Internally, Microsoft is running more and more workloads on Linux and externally, I've had .Net team tell me more than once that Linux is preferred environment for .Net. SQL Server team continues to push hard for Linux compatibility with every release.
EDIT: Windows Desktop gets more love because they clearly see that as important market. I'm talking more Windows Server.
It's kinda funny that the DB that was once a fork of Sybase that was ported to Windows is trying to make its way back to Unix.
I don't think they'd ever admit that filesystem performance was an issue (though we all know it is; NTFS is over 30 years old!).
ext2, which is forwards compatible with ext3 and ext4, is slightly older than NTFS
A lot of the weirdly bad performance comes from all of the machinery that Windows wraps around file access for things like filter drivers. As long as you don't, say, indiscriminately follow every CreateFile() with a CloseHandle() and instead treat handle closure like garbage collection, you can actually eke out pretty good performance.
That all said, yeah, Windows containers are less than great for what I'd argue is one strikingly glaring flaw: Docker container images are built from smss.exe upward. That makes them not immediately portable between ntoskrnl.exe releases.
There are costs to it, in the form of architectural baggage and slower iteration, but what windows brings to the table is a deck swept mostly clear of footguns. That can give you a different form of robustness.
But SQL Server is in the unique position of being able to optimize Windows for their own needs. So they shouldn't have this kind of problem.
When NTFS came out it was way better than anything on Linux. Heck even in 2006 NTFS was better.
But Linux keeps getting new file systems while Windows keeps NTFS.
But yeah, kernel features are few and far between.
Off the top of my head, limiting myself to just NT kernel stuff: WSL and Hyper-V, pseudo-terminals, condvars, WDDM, DWM, elevated privilege programs on the same desktop, font driver isolation, and limiting access to win32k for sandboxing.
Off the top of my head, built-in bluetooth support, an OS-level volume mixer, and more support for a wider variety of class-compliant devices. I'm sure there are a lot more, and if you actually care about the answer, I don't think it would be hard to find.
Modern crypto ciphersuites that aren't utterly broken? Your best options for symmetric crypto with XP are 3DES (officially retired by NIST as of this year) and RC4 (prohibited in TLS as of RFC 7465).

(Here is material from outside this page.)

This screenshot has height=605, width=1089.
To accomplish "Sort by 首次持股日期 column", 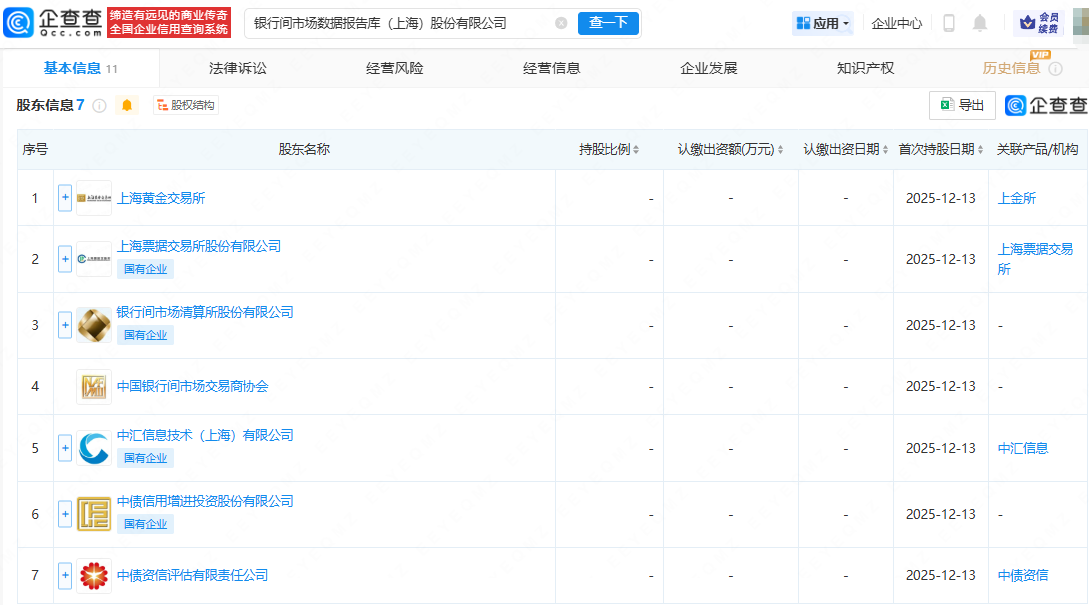I will coord(940,150).
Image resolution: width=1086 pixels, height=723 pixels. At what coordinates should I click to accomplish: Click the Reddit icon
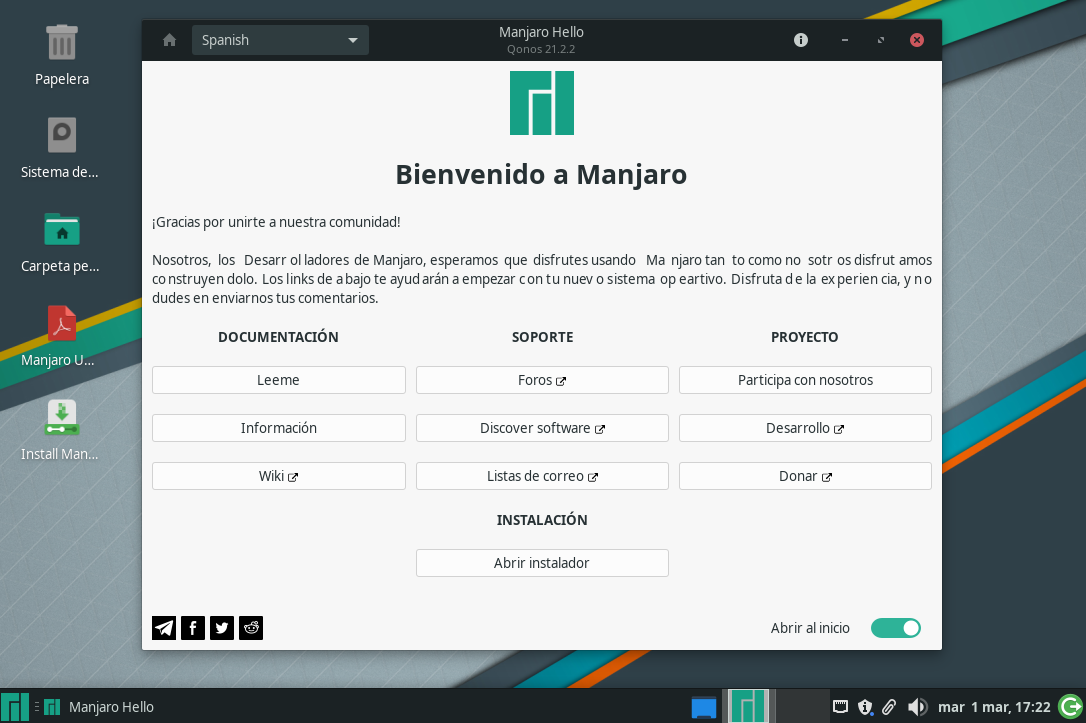[x=250, y=628]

(And if you think 3DES isn't totally broken by itself, you're right... except for the part where the ciphersuite in question is in CBC mode and is vulnerable to BEAST. Thanks, mandated ciphersuites.)
XP->Vista alone brought a bunch of huge changes that massively improved security (UAC), capability (64 bit desktops), and future-proofing (UEFI) among many many other things.
Some helpful Wikipedia editors have answered this question in excessive detail, so I'm just going to link those for more info. Also I'm going to start with what XP changed from 2003 both because it makes a good comparison and I'd argue 2000/NT 5.0 is the root of the modern Windows era. Your next sentence after the quote implies you probably won't have a problem with that.
* XP/2003: https://en.wikipedia.org/wiki/Features_new_to_Windows_XP
* 2003R2: https://en.wikipedia.org/wiki/Windows_Server_2003#Windows_Se...
* Vista: https://en.wikipedia.org/wiki/Features_new_to_Windows_Vista
* 2008: https://en.wikipedia.org/wiki/Windows_Server_2008#Features
* 7: https://en.wikipedia.org/wiki/Features_new_to_Windows_7
* 2008R2: https://en.wikipedia.org/wiki/Windows_Server_2008_R2#New_fea...
* 8: https://en.wikipedia.org/wiki/Features_new_to_Windows_8
* 2012: https://en.wikipedia.org/wiki/Windows_Server_2012#Features
* 8.1: https://en.wikipedia.org/wiki/Windows_8.1#New_and_changed_fe...
* 2012R2: https://en.wikipedia.org/wiki/Windows_Server_2012_R2#Feature...
* 10: https://en.wikipedia.org/wiki/Features_new_to_Windows_10
* 2016: https://en.wikipedia.org/wiki/Windows_Server_2016#Features
* 2019: https://en.wikipedia.org/wiki/Windows_Server_2019#Features
* 2022: https://en.wikipedia.org/wiki/Windows_Server_2022#Features
* 11: https://en.wikipedia.org/wiki/Features_new_to_Windows_11
* 2025: https://learn.microsoft.com/en-us/windows-server/get-started...
Obviously some of this will be "fluff" and that's up to your own personal definitions, but to act like there haven't been significant changes in every major revision is just nonsense.